Expand / A screen capture of AI-composed songs listed on Udio on April 10, 2024.

Benj Edwards

During the years 2002 to 2005, I managed a musical portal where guests could suggest track names that I would compose and record a ridiculous melody for. In the sleeve notes for my first album release in 2003, I talked about a time when computers might potentially outpace me, producing music automatically at a speed I couldn’t match. Even though I no longer actively share music on that platform, that era is almost upon us.

A new AI music-creation service called Udio was launched by a team of former DeepMind staff members. Udio has the capability to fabricate fresh top-quality musical sound from written cues, including lyrics provided by users. It’s akin to Suno, which we discussed previously. With crucial human involvement, Udio can emulate human-made music in styles like country, barbershop quartet, German pop, classical, hard rock, hip hop, show tunes, and more. It’s presently free to utilize during its beta phase.

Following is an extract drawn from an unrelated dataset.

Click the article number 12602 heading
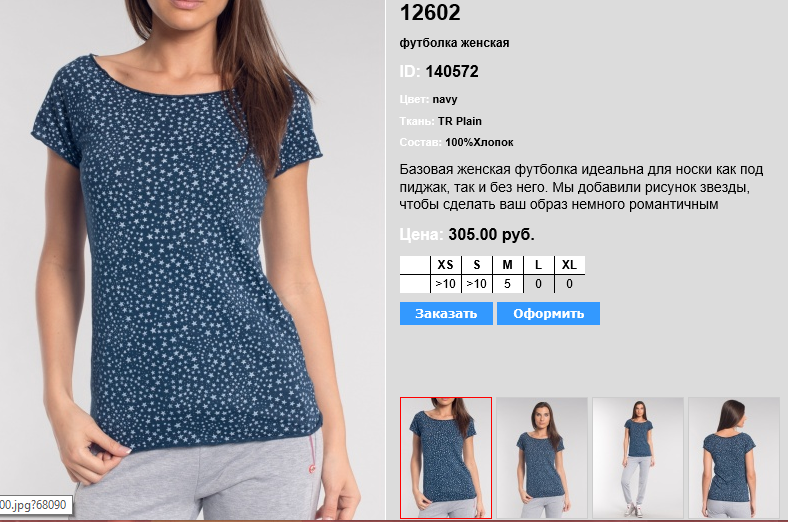788x522 pixels. 430,13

Udio has also caused a stir among musicians on Reddit. As mentioned in our Suno piece, Udio is precisely the type of AI-driven music-generation service that had over 200 music artists worried when they signed an open letter of protest last week.

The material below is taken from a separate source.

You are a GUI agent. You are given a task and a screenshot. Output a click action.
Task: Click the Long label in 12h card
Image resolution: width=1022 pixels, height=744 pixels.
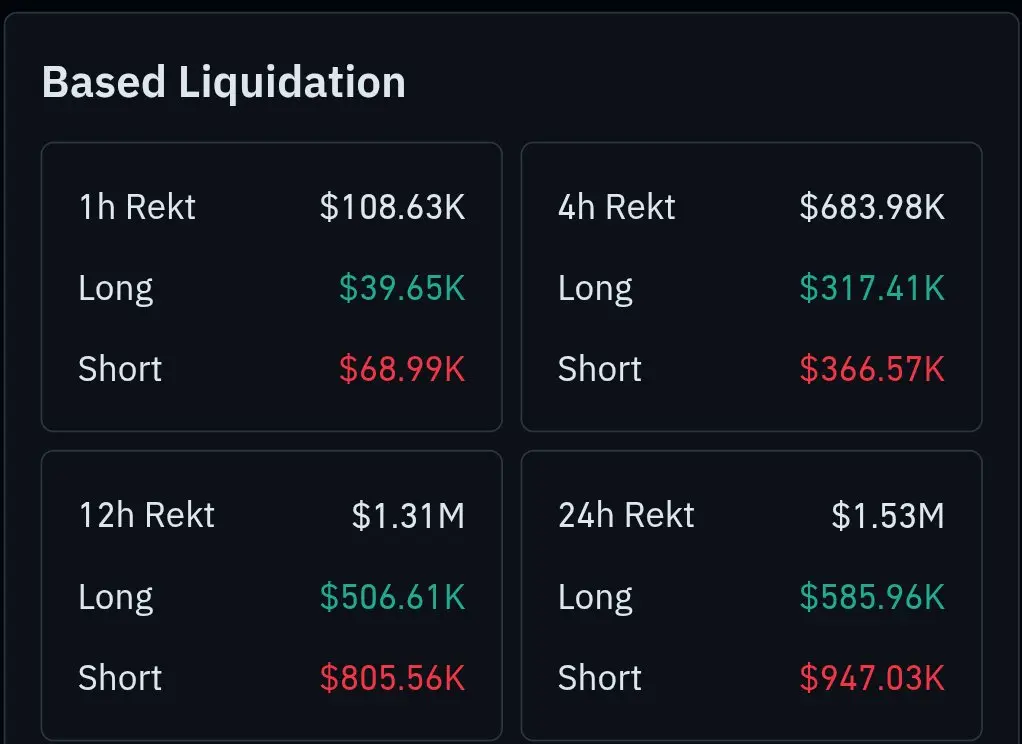tap(116, 597)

Although the initial impression of Udio’s songs may seem remarkable from a technical AI-generation perspective (not necessarily judged based on musical quality), its generation capability isn’t flawless. We tested its composing tool, and the outcomes appeared less impressive compared to those produced by Suno. The superb music samples showcased on Udio’s site likely resulted from a substantial amount of imaginative human input (like human-penned lyrics) and selecting the best sections of songs from numerous iterations. In fact, Udio outlines a five-step process to create a 1.5-minute track in an FAQ.

For instance, we crafted an Ars Technica “Moonshark” track on Udio utilizing the same cue as used previously on Suno. In its raw state, the results sound incomplete and somewhat nightmarish (here is the Suno version for comparison). By default, it’s also notably shorter at 32 seconds compared to Suno’s 1-minute and 32-second creation. However, Udio offers the option to extend tracks or generate a new outcome by altering the cues for diverse outputs.

Upon registering a Udio account, anyone can produce a track by submitting a textual prompt that may include lyrics, a narrative direction, and music genre tags. Udio then handles the task in two stages. Initially, it employs a large language model (LLM) akin to ChatGPT to generate lyrics (if required) based on the supplied prompt. Following this, it creates music using a technique undisclosed by Udio, but potentially a diffusion model, similar to Stability AI’s Stable Audio.

Based on the given cue, Udio’s AI model generates two unique song clips for you to choose from. Subsequently, you can share the track with the Udio community, download the audio or video file to share on other platforms, or instantly post it on social media. Other Udio users can also remix or enhance existing tracks. Udio’s terms of service state that the company does not lay claim to the musical creations and they can be used for commercial purposes.

While the Udio team has not disclosed the specific details of its model or training data (likely involving copyrighted material), they informed Tom’s Guide that the system incorporates mechanisms to recognize and block tracks resembling the work of specific artists too closely, guaranteeing the generated music maintains its originality.

This raises concerns among some humans who do not welcome the advent of AI-generated music. One Redditor commented in a thread about Udio, “Honestly, this is quite disheartening,” noted the individual. “I’m cautiously optimistic that music will endure somehow in the long run. But why pursue this avenue? Why automate art?”

We can surmise that replicating art is a pivotal target for AI exploration due to its ability to produce results that may be imperfect and imprecise, yet retain a remarkable or awe-inspiring quality, a key characteristic of generative AI. It’s flashy and visually appealing while allowing for a general absence of stringent analysis. AI’s encroachment into still images, video, and text has produced varying results in terms of representational accuracy. Fully composed musical recordings appear to be the next challenge for AI to tackle, and the competition is gradually intensifying.